BTW, for the reason above, I can just use MySQLdb directly to solve my Chinese character garble problem, but it loses the clolumn name in table——It's so ungraceful. I want to know how can I solve it with webpy?
Indeed, something very wrong is taking place --
as you said on your comment, the unicode repr. bytes for "测试" are E6B5 8BE8 AF95 -
which works on my utf-8 terminal here:
>>> d
'\xe6\xb5\x8b\xe8\xaf\x95'
>>> print d
测试
But look at the bytes on your "comment" unicode object:
comment code=u'\xe6\xb5\u2039\xe8\xaf\u2022'
Meaning part of your content are the utf-8 bytes for the comment
(the chars represented as "\xYY" and part is encoded as Unicode points
(the chares represented with \uYYYY ) - this indicates serious garbage.
MySQL has some catchs to proper decode (utf-8 or otherwise) encoded
text in it - one of which is passing a proper "charset" parameter
to the connection. But you did that already -
One attempt you can do is to pass the connection the option use_unicode=False -
and decode the utf-8 strings in your own code.
db = web.database(dbn='mysql', host="127.0.0.1",
user='test', pw='test', db='db_test', charset="utf8", use_unicode=False)
Check the options to connect for this and other parameters you might try:
http://mysql-python.sourceforge.net/MySQLdb.html
Regardless of getting it to work correctly, with the hints above, I got a workaround for you -- It looks like the Unicode characters (not the utf-8 raw bytes in the unicode objects)
in your encoded string are encoded in one of these encodings:
("cp1258", "cp1252", "palmos", "cp1254")
Of these, cp1252 is almost the same as "latin1" - which is the default charset MySQL uses
if it does not get the "charset" argument in the connection. But it is not only a matter
of web2py not passing it to the database, as you are getting mangled chars, not
just the wrong encoding - it is as if web2py is encoding and decoding your string back and forth, and ignoring encoding errors
From all of these encodings I could retrieve your original "测试" string,as an utf-8 byte string, doing, for example:
comment = comment.encode("cp1252", errors="ignore")
So, placing this line might work for you now, but guessing around with unicode is never good -
the proepr thing is to narrow down what is making web2py to give you those semi-decoded utf-8 strings on the first place, and make it stop there.
update
I checked here- this is what is happening - the correct utf-8 '\xe6\xb5\x8b\xe8\xaf\x95'string is read from the mysql, and before delivering it to you, (in the use_unicode=True case) 0- these bytes are being decoded as if they werhe "cp1252" - this yields the incorrect u'\xe6\xb5\u2039\xe8\xaf\u2022' unicode. It is probably a web2py error, like, it does not pass your "charset=utf8" parameter to the actual connection. When you set the "use_unicode=False" instead of giving you the raw bytes, it apparently picks the incorrect unicode, an dencode it using "utf-8" - this yields the
'\xc3\xa6\xc2\xb5\xe2\x80\xb9\xc3\xa8\xc2\xaf\xe2\x80\xa2'sequence you commented bellow (which is even more incorrect).
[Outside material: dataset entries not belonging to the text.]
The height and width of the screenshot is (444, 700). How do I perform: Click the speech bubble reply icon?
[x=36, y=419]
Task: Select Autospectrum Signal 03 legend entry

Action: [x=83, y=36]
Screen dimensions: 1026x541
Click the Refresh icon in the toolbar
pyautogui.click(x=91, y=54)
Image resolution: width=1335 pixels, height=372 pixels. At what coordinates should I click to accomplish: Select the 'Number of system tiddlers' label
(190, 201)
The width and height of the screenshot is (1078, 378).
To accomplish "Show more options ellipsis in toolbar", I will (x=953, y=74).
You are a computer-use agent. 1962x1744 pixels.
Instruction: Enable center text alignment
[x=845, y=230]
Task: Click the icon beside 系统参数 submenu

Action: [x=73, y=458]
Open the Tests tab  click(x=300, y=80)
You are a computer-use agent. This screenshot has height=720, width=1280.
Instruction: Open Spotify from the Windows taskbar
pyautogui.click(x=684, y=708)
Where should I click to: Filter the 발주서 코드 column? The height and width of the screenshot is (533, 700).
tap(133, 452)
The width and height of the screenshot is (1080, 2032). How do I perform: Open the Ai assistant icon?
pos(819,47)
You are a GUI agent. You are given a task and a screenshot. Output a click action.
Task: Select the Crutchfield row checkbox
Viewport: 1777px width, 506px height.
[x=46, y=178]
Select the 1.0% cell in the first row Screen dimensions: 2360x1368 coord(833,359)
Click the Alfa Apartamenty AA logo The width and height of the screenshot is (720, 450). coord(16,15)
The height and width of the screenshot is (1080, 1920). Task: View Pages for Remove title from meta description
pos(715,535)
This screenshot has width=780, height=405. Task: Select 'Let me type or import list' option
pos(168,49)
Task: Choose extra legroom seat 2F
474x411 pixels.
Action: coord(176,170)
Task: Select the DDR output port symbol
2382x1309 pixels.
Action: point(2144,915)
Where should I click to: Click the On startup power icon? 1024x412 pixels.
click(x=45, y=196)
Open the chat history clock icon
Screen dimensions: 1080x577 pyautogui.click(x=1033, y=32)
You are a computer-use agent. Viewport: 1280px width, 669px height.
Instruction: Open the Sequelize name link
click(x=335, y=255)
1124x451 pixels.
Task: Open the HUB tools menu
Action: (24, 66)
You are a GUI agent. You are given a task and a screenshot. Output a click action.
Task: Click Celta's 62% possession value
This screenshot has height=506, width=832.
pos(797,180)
all in all, the workaround I mentioned above seems the only way to retrieve the original, correct string -that is, given the wrong unicode, do u'\xe6\xb5\u2039\xe8\xaf\u2022'.encode("cp1252", errors="ignore") - that is, short of
doing some other thing to set-up the database connection (or maybe update web2py or mysql drivers, if possible)
** update 2 **
I futrher checked the code in web2py dal.py file itself - it attempts to setup the connection as utf-8 by default - but it looks like it will try both MySQLdb and pymysql drivers -- if you have both installed try uninstalling pymysql, and leave only MySQLdb.